→ **Questions on the material**
a) Reproduce the part of the blog post on doctors and computer algorithms starting with "(BTW, the title" and going on through "the doctor-patient relationship.".
b) Answer these questions from the blog post on doctors and computer algorithms, one answer per line:
(i) Who said that 80% of the work doctors do will one day be replaced by computer algorithms?
(ii) What was the original title of the writer's post?
(iii) Which part of what doctors do did the writer particularly question could be replaced by algorithms?
c) Continue the blog post on doctors and computer algorithms from its last sentence.

→ **Text for analysis**
********

There’s a (tiny) bit of a discussion going on in Twitter about a post I wrote responding to Vinod Khosla’s statement that 80% of the work that doctors do will one day be replaced by computer algorithms.
(BTW, the title as cross-posted on the Health Care Blog -“The Day the Electronic Medical Record Tried to Kill Me“- was not mine. My original post, if anyone is interested, was entitled “Will Doctors be Needed in the Future?” THCB’s new title made it look like my post was just another rant against the EMR. It was so much more than that.)
What I said
In my post, I talked a bit about the marketplace-driven IT innovations in healthcare, and medicine as seen through the eyes of the IT entrepeneurs. I questioned just how much of what doctors do today can really be replaced by algorithms, particularly the doctor-patient relationship.

********

→ **Entries supplied**
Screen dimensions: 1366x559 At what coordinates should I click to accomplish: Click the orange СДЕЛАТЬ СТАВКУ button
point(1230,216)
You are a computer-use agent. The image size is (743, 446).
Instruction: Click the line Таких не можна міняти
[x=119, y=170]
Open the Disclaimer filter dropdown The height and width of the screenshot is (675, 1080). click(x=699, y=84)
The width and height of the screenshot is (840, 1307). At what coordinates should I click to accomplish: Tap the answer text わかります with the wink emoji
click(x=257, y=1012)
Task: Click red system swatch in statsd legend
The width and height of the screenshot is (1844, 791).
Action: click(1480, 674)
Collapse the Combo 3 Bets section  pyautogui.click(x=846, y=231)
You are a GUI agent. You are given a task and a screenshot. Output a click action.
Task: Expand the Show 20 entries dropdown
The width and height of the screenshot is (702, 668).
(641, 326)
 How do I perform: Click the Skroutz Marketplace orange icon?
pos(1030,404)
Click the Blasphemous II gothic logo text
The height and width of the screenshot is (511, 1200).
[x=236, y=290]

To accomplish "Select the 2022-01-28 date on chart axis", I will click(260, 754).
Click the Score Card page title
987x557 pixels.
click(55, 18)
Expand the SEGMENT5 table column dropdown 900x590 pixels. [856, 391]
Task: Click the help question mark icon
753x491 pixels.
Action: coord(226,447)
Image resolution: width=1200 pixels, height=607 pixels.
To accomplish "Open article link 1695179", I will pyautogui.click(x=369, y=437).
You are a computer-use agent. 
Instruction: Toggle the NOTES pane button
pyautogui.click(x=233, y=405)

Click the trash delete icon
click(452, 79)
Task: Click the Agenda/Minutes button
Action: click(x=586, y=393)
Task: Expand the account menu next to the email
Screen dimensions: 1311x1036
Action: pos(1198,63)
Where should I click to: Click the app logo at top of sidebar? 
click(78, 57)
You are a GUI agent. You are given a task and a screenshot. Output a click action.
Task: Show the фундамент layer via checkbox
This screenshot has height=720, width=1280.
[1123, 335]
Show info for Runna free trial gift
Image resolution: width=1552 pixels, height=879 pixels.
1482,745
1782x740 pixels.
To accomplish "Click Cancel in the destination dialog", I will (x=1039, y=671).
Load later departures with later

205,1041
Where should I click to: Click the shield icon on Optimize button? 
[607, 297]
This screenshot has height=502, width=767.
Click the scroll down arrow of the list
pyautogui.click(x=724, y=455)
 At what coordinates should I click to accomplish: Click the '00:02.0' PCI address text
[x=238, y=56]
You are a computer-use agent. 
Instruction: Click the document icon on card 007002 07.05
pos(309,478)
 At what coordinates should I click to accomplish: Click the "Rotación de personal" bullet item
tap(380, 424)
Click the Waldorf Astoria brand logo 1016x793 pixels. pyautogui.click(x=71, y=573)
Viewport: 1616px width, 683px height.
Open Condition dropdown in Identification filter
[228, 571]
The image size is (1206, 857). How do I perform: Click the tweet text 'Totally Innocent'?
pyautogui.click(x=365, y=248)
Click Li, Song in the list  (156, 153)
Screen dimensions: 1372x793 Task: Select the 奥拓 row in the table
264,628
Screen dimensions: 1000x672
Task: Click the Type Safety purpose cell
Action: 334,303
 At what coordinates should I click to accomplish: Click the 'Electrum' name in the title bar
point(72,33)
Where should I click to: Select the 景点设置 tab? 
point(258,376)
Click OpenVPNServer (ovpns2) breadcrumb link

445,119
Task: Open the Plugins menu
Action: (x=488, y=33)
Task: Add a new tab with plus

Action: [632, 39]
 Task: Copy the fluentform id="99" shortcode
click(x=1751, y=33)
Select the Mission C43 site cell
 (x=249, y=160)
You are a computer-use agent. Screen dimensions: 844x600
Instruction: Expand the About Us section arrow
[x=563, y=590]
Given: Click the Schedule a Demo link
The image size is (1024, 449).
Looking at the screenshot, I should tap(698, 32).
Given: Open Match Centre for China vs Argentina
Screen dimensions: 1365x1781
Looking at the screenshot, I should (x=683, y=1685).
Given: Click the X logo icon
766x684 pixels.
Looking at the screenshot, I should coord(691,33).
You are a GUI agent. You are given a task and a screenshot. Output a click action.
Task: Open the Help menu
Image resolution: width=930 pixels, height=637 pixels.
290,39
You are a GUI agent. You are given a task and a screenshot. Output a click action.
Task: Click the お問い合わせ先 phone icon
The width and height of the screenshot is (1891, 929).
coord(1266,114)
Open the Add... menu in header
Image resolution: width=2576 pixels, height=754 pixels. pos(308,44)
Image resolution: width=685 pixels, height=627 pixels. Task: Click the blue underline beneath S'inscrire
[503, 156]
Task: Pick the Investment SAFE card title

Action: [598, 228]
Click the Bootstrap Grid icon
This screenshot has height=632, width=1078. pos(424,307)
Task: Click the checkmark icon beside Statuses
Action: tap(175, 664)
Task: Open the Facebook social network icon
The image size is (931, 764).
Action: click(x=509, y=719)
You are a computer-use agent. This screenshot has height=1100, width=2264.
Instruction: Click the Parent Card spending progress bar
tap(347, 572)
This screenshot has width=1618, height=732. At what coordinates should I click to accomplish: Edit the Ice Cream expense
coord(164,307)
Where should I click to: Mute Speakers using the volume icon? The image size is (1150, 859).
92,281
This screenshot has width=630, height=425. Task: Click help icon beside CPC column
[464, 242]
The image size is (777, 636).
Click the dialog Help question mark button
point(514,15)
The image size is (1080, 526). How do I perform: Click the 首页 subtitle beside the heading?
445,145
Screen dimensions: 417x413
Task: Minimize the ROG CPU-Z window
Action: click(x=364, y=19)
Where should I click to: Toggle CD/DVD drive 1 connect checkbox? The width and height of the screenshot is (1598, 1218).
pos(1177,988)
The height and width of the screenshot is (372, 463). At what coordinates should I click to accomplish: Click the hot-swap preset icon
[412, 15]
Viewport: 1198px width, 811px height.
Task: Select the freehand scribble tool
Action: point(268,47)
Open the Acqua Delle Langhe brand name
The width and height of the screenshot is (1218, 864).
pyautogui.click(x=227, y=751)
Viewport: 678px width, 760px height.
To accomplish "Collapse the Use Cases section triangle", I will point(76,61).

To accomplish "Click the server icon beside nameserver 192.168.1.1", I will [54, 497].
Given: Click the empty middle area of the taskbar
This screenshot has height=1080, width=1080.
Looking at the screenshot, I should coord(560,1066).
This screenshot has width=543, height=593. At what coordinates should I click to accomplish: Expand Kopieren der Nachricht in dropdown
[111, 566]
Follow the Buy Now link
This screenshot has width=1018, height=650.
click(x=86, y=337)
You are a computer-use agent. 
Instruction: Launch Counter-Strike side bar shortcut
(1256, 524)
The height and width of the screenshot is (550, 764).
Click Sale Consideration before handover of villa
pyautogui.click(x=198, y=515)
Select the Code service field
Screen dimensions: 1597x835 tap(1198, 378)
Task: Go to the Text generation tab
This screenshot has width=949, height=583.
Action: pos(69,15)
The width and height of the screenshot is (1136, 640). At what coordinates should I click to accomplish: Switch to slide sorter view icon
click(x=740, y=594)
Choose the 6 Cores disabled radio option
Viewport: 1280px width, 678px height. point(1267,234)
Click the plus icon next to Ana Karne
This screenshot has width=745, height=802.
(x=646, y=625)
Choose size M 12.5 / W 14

********

→ **Task-by-task results**
a)
(BTW, the title as cross-posted on the Health Care Blog -“The Day the Electronic Medical Record Tried to Kill Me“- was not mine. My original post, if anyone is interested, was entitled “Will Doctors be Needed in the Future?” THCB’s new title made it look like my post was just another rant against the EMR. It was so much more than that.)
What I said
In my post, I talked a bit about the marketplace-driven IT innovations in healthcare, and medicine as seen through the eyes of the IT entrepeneurs. I questioned just how much of what doctors do today can really be replaced by algorithms, particularly the doctor-patient relationship.

b)
(i) Vinod Khosla
(ii) "Will Doctors be Needed in the Future?"
(iii) The doctor-patient relationship

c)
I then asked if Khosla was right and answered myself – Maybe. I stated that we were in the midst of a huge disruption in healthcare, and reflected on how I was already seeing signs of that disruption in my current practice. And while I still did not see anything changing too much just yet, as far as the future Khosla predicted? I wasn’t so sure.
I then stated that if there is a revolution in healthcare, we docs needed to make ourselves a part of it now. I urged my fellow physicians to become involved, in order to be sure that what happens in the IT-driven healthcare future actually improves our patients’ health beyond what we are doing today.
It’s a completely legitimate concern, and, I believe, an extremely important one. As an example, I cited the evolution of the EMR – a system that has created high hopes and caused huge disruption at enormous cost, even as we continue to struggle to find conclusive evidence that EMR use actually improves patient outcomes.
I then began to wonder what the future would look like if replacing 80% of doctor’s work with technology actually freed us up to do the real work of medicine. I imagined us then redistributing ourselves around the globe, virtually and actually, to take care of the entire planet. And called that the ultimate disruption in healthcare.
A pretty optimistic vision of the technological future if you ask me.
I thought my post was a thoughtful take on Khosla’s vision, not a takedown of it.
And yet, on Twitter, Khosla has called my post a “Usual muddy interpretation and narrow mindedness of what I said.”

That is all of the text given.